▸ **Text excerpt**
[start]

However, flax oil is free to enter the EU, regardless of whether it comes from GM-tainted seeds.
Unfortunately for prairie flax growers, Canada’s crushing plants seldom crush flax.
“We do crush flax from time to time, but the margins aren’t the same and you use the same plant for flax and canola,” said Barry Hall, president of the Flax Council of Canada.
Flax crushing’s poorer margins appear to be the result of the low demand for industrial linseed oil in North America. Canola crush margins are better because of the strong demand for canola oil for human consumption.
However, Europe has strong markets for all componets of flax: seed, industrial linseed oil and meal. Many European countries include flax meal and seed in their cuisine. Major linoleum manufacturers and paint and industrial oil industries use the oil. The meal is used by the Belgian dairy industry.
These many uses make flax crushing a more profitable business in Western Europe.
North American crushers find it less attractive because flax meal is only medium-priced feed here and the oil’s value is lessened because of lack of uses.
“It’s a very cheap commodity,” said Terry Popowich of Yorkton’s TA Foods, a company that produces and exports flax products including oil.
The biggest value component for the Europeans is the meal.
“The oil is a byproduct for them (European crushers).”
Europeans sometimes end up with a surplus of oil from flax crushing and feed quality linseed oil often gets shipped back to North America, Popowich said. That removes the incentive to swap out canola for flax in major crushing plants.
“We can’t compete against those cheap imports,” he said.
However, his company has occasionally exported small amounts of flax meal and kept the oil here for the tiny human consumption market.
“We have shipped over the meal and kept the oil here,” said Popowich. “That’s what they’re looking for.”
Dave Hickling, a canola meal specialist with the Canola Council of Canada, said high quality, human grade flax oil has extremely low levels of unsaturated fat and therefore spoils quickly.
This poor shelf life may be another factor holding back exports of high-value flax oil.
Coburn said export liquid tank capacity is low, and canola dominates the trade.
That leaves flax stocks in North America high and sales to China as the one bright spot in the industry right now.

[end]

▸ **Data listing**

[start]

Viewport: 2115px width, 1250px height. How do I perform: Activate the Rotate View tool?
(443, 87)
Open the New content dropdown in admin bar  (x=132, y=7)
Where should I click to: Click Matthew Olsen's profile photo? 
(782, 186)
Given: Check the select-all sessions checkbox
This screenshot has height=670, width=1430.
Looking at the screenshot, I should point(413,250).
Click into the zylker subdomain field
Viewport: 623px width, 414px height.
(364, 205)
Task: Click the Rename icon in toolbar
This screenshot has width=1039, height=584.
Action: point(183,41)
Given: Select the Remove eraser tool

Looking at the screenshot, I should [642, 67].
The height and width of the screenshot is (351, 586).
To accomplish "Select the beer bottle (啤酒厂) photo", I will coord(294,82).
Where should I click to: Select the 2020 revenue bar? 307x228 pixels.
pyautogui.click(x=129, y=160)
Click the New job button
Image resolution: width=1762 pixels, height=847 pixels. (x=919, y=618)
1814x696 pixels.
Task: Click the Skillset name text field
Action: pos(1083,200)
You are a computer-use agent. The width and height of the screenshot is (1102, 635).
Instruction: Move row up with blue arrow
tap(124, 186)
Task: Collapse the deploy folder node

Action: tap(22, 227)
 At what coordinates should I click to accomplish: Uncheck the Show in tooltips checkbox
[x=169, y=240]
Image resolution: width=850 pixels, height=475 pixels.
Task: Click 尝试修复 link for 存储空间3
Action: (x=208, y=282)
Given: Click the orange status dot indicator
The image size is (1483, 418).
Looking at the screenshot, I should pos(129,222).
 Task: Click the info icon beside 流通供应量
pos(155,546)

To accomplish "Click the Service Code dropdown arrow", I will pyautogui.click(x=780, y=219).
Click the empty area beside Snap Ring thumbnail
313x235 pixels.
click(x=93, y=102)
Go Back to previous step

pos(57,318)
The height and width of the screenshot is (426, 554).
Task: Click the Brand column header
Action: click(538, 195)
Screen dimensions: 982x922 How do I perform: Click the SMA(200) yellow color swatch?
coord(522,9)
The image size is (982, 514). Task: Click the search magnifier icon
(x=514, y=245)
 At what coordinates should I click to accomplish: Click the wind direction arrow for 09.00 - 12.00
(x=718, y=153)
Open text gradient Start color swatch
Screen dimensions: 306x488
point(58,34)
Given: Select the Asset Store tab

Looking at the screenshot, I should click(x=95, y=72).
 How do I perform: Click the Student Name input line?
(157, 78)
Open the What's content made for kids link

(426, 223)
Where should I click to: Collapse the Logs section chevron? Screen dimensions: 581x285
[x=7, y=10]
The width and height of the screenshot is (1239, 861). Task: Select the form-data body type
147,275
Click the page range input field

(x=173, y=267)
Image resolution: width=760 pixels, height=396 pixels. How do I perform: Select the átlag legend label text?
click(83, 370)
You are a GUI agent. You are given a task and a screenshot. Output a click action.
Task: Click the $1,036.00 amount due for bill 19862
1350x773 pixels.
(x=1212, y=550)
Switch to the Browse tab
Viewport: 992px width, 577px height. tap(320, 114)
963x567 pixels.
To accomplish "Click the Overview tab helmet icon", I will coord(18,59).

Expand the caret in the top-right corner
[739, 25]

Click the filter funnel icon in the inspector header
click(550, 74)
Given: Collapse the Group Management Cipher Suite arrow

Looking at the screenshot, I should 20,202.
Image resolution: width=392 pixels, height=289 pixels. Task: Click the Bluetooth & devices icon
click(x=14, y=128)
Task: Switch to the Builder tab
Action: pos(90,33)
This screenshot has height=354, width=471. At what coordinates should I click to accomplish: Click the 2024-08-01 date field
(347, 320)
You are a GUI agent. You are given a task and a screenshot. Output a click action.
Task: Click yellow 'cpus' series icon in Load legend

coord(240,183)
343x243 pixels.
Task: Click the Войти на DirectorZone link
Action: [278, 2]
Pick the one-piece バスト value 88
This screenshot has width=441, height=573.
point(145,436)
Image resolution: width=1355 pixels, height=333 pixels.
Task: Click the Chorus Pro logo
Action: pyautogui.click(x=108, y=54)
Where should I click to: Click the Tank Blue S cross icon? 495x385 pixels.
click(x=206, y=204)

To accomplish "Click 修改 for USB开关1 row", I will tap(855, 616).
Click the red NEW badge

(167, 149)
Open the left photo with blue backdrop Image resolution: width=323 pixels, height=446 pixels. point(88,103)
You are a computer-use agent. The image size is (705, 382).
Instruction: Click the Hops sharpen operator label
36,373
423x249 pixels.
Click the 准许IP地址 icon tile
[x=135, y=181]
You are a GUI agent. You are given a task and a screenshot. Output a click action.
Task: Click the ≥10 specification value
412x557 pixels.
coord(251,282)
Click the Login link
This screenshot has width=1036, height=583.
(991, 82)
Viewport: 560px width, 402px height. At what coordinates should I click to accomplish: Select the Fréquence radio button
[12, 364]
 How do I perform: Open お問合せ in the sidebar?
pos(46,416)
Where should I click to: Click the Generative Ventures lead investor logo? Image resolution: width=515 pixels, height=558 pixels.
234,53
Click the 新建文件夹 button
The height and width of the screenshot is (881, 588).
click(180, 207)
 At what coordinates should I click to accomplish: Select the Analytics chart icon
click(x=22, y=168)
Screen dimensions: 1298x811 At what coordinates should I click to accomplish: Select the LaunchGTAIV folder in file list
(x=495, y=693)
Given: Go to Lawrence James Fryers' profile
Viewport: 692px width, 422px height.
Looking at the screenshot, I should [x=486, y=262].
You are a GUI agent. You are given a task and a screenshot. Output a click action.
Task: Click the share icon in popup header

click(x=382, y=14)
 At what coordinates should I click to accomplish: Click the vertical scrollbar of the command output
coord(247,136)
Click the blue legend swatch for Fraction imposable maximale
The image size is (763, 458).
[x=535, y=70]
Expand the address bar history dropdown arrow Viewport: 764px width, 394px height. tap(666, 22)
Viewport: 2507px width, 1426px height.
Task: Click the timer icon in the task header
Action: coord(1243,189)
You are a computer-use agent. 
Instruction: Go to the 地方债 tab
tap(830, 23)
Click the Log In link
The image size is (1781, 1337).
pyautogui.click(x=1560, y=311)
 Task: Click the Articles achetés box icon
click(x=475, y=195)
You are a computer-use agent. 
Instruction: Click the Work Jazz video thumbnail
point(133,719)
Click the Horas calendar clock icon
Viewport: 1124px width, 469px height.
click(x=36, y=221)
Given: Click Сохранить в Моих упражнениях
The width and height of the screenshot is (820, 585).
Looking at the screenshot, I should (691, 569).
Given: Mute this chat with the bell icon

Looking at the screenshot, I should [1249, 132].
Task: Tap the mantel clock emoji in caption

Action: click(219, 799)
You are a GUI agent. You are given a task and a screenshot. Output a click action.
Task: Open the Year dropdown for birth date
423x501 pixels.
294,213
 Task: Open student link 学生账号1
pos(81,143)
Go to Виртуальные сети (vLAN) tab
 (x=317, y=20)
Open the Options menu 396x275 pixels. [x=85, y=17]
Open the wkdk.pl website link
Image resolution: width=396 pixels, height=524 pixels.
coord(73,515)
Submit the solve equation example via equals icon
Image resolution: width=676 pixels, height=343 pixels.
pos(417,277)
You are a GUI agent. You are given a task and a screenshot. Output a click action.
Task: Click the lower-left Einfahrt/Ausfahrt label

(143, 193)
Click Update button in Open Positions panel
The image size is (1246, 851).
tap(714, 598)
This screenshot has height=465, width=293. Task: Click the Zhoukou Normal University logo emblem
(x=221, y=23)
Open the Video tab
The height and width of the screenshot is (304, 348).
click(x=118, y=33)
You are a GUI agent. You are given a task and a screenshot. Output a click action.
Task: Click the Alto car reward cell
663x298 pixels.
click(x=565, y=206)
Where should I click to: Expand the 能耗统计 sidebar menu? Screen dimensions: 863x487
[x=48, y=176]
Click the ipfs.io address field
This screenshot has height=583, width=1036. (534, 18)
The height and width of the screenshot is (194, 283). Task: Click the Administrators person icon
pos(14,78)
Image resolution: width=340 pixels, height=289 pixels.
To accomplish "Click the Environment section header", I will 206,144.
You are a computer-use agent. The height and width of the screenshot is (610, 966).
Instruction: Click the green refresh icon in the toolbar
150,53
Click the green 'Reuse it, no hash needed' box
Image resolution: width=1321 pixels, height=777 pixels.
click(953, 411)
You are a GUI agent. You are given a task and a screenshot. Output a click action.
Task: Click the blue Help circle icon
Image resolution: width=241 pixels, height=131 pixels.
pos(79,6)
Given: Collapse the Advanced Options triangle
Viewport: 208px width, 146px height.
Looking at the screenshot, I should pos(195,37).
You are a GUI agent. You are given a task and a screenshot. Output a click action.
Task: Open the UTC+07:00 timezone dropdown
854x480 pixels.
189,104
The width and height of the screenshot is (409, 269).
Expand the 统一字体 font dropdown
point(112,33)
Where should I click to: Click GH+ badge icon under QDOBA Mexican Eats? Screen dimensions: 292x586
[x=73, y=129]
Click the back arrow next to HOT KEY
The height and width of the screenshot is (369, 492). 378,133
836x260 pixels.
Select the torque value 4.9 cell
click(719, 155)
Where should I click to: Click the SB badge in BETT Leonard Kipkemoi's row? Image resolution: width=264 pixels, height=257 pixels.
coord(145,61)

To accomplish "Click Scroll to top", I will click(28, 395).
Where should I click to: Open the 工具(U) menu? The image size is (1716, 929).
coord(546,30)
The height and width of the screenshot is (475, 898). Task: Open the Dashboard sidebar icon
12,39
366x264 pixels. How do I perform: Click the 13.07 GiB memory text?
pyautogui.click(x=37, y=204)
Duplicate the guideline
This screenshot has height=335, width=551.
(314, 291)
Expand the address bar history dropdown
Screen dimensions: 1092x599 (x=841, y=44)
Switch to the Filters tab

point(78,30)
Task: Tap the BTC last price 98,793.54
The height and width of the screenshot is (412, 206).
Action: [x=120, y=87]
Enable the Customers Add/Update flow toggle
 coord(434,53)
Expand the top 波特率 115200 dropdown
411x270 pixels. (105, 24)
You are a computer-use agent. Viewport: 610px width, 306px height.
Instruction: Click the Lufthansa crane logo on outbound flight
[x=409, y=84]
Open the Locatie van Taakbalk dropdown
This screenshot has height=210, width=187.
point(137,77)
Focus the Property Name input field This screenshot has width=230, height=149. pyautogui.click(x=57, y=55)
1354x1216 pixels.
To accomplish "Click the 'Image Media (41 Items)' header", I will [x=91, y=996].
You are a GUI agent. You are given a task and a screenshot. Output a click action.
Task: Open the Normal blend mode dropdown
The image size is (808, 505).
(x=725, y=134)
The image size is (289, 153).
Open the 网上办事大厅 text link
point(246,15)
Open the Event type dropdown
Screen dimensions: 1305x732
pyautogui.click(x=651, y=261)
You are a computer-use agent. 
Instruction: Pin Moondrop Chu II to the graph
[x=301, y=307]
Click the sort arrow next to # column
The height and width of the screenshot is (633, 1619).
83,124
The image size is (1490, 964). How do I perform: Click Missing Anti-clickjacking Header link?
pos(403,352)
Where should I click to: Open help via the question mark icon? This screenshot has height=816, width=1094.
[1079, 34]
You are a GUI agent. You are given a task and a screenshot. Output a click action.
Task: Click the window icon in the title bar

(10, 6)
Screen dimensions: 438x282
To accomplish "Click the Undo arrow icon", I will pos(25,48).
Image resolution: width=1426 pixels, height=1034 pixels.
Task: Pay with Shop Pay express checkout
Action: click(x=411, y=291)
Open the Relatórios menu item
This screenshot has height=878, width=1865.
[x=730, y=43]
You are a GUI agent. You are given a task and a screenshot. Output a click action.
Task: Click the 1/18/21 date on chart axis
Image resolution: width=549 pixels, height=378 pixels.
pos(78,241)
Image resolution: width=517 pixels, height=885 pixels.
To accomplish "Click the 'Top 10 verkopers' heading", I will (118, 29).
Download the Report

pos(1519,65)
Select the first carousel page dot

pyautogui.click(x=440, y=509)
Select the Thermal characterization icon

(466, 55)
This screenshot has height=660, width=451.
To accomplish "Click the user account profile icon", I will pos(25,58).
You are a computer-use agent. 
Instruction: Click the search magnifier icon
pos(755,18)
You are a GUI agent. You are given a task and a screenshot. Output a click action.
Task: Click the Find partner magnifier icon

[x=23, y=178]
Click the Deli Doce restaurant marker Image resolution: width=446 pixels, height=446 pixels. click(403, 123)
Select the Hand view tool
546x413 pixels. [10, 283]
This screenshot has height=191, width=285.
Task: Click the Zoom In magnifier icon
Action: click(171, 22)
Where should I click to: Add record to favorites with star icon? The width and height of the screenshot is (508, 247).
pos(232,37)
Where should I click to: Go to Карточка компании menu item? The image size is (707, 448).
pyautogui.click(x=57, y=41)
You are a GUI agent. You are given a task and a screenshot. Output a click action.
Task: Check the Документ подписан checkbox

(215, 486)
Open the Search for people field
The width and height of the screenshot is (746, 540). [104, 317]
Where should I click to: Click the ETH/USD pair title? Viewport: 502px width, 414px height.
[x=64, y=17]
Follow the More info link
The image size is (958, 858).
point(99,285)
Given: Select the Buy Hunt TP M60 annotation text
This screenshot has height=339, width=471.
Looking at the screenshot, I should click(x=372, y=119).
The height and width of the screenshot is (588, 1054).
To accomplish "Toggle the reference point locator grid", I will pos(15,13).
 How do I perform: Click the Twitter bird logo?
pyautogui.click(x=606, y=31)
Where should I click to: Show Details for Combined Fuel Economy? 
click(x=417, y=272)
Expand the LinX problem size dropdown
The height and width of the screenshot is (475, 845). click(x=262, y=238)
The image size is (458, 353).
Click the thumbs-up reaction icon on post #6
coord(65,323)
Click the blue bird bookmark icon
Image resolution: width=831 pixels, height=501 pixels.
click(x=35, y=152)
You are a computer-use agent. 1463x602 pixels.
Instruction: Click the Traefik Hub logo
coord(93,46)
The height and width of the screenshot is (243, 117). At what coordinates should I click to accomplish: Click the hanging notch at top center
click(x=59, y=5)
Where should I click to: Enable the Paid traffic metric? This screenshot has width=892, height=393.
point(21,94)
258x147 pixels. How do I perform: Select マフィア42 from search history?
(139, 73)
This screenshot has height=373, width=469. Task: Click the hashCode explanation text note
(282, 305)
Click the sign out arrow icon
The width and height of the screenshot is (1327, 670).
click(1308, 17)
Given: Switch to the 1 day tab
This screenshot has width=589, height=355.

[end]

▸ **Instruction A**
In the text on flax crushing above, translate this sentence into Spanish: "These many uses make flax crushing a more profitable business in Western Europe."
▸ **Instruction B**
Using the text on flax crushing, explain in one to three sentences why Canada's crushing plants seldom crush flax.
▸ **Instruction C**
Answer these questions from the text on flax crushing, one per line:
(i) Who is the president of the Flax Council of Canada?
(ii) Which industry uses flax meal?
(iii) What is named as the one bright spot in the industry right now?

▸ **Expected output A**
Estos múltiples usos hacen que la trituración de lino sea un negocio más rentable en Europa Occidental.

▸ **Expected output B**
Flax crushing has poorer margins than canola. This appears to come from low demand for industrial linseed oil in North America, while canola oil has strong demand for human consumption. The same plant is used for both crops.

▸ **Expected output C**
(i) Barry Hall
(ii) The Belgian dairy industry
(iii) Sales to China